Material for this exercise:
_ _ _ _ _ _ _

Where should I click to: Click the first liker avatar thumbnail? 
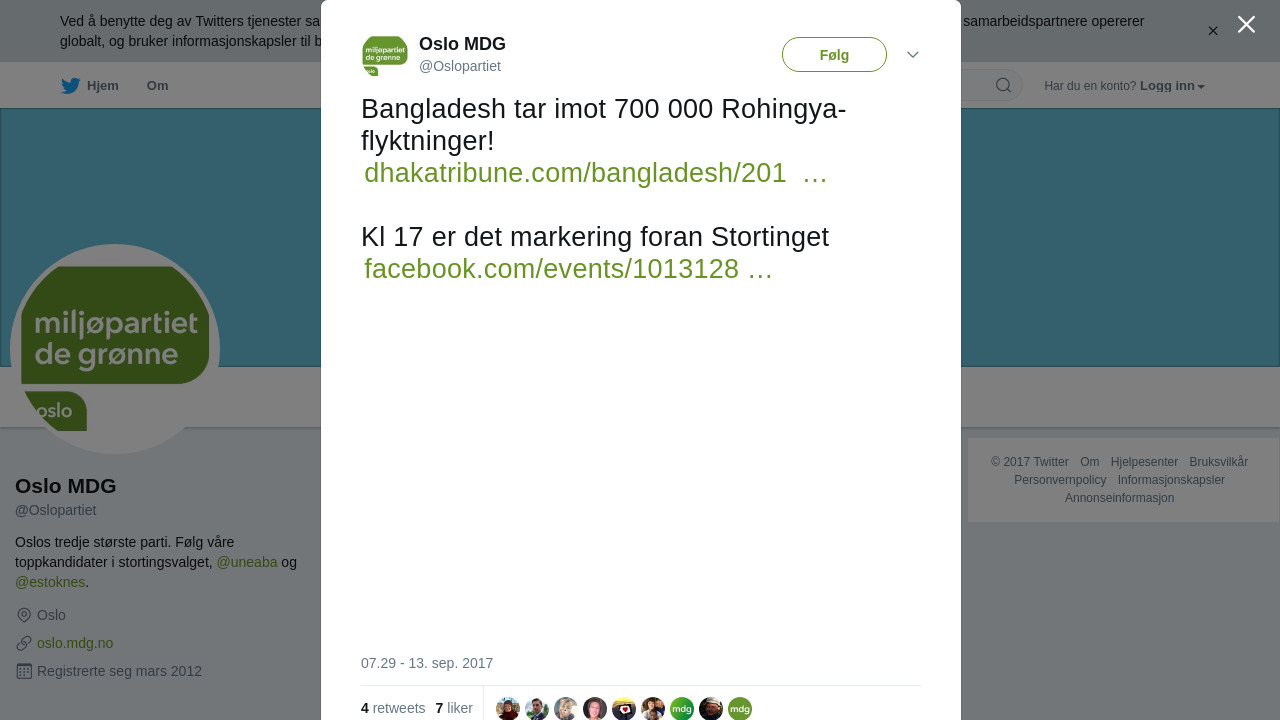tap(508, 709)
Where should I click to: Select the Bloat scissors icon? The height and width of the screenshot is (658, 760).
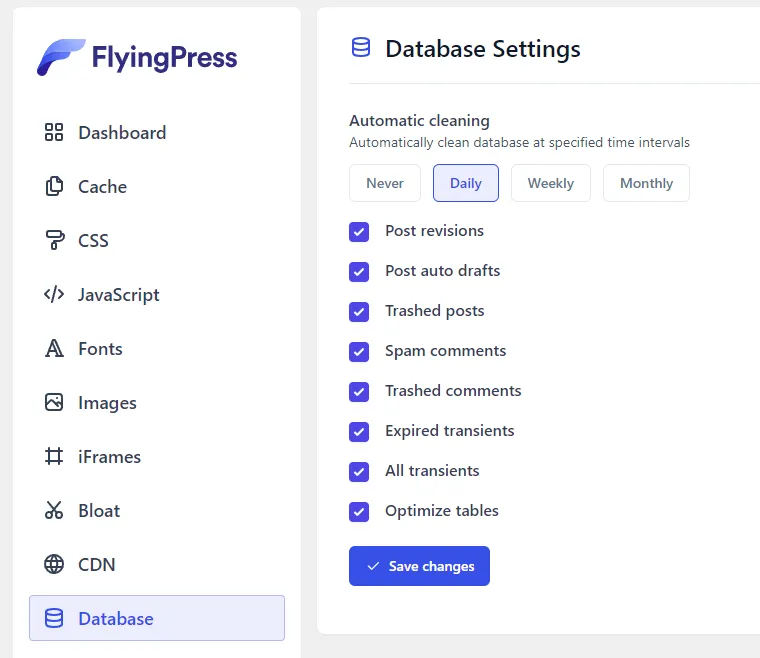pos(54,511)
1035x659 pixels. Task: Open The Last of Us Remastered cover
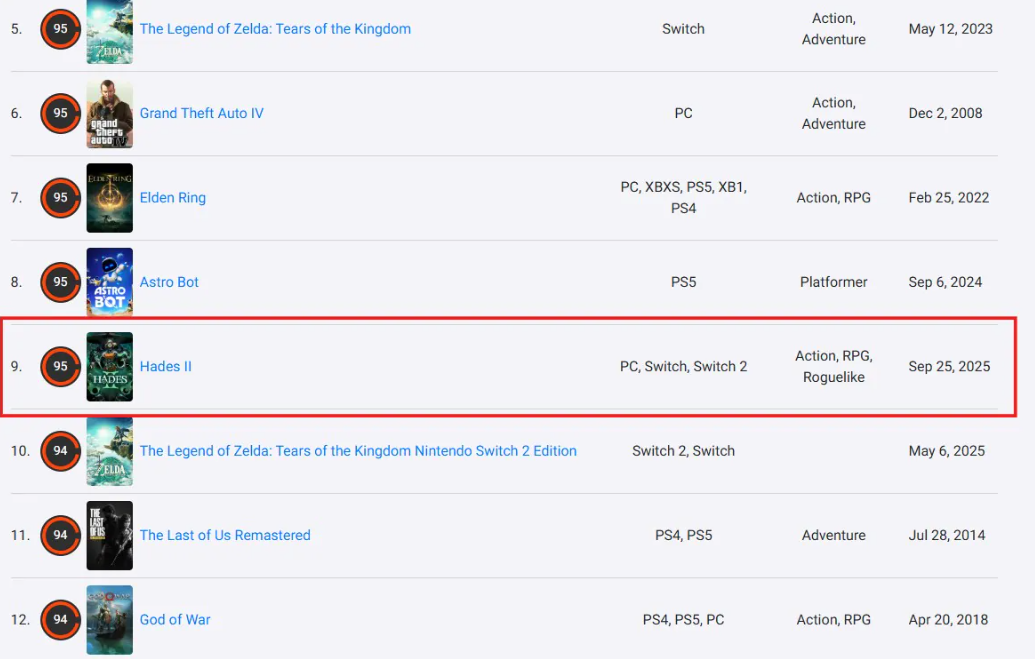coord(109,536)
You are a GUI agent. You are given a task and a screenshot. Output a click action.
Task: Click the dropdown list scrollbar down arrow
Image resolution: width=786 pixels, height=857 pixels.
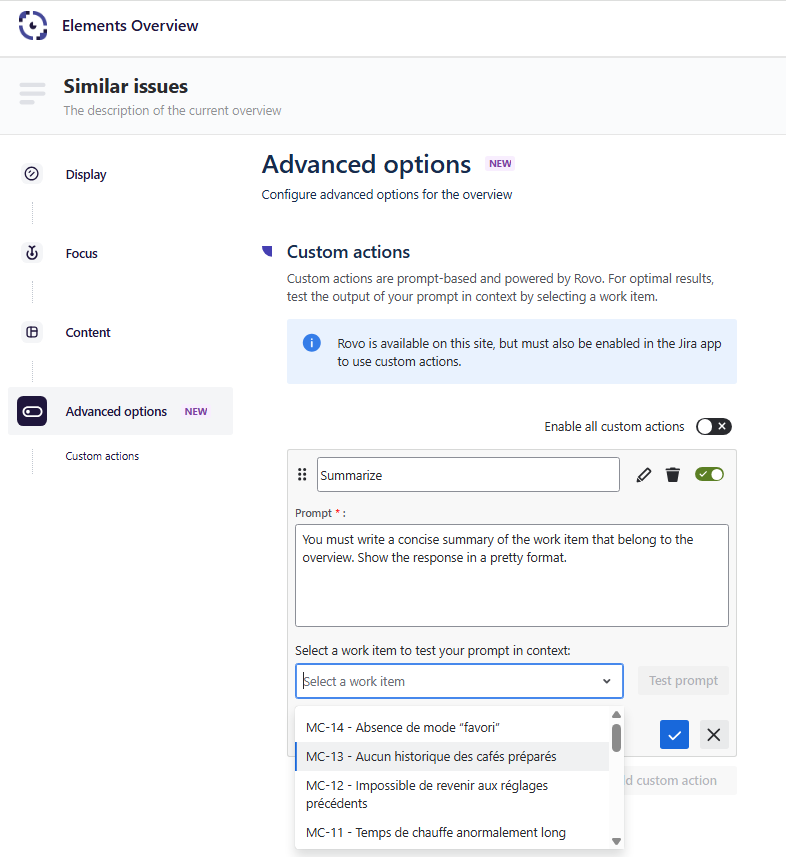pyautogui.click(x=616, y=841)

_ _ _ _ _ _ _

What you will do:
Convert the lines above, from the line containing "Where should I click to: Select" through the end of the items, into a JSON list of strings with one string per line, skipping blank lines and leaving out the pictures.

Response to this exercise:
[
  "Where should I click to: Select the Bloat scissors icon? The height and width of the screenshot is (658, 760).",
  "pos(54,511)",
  "1035x659 pixels. Task: Open The Last of Us Remastered cover",
  "coord(109,536)",
  "You are a GUI agent. You are given a task and a screenshot. Output a click action.",
  "Task: Click the dropdown list scrollbar down arrow",
  "Image resolution: width=786 pixels, height=857 pixels.",
  "pyautogui.click(x=616, y=841)"
]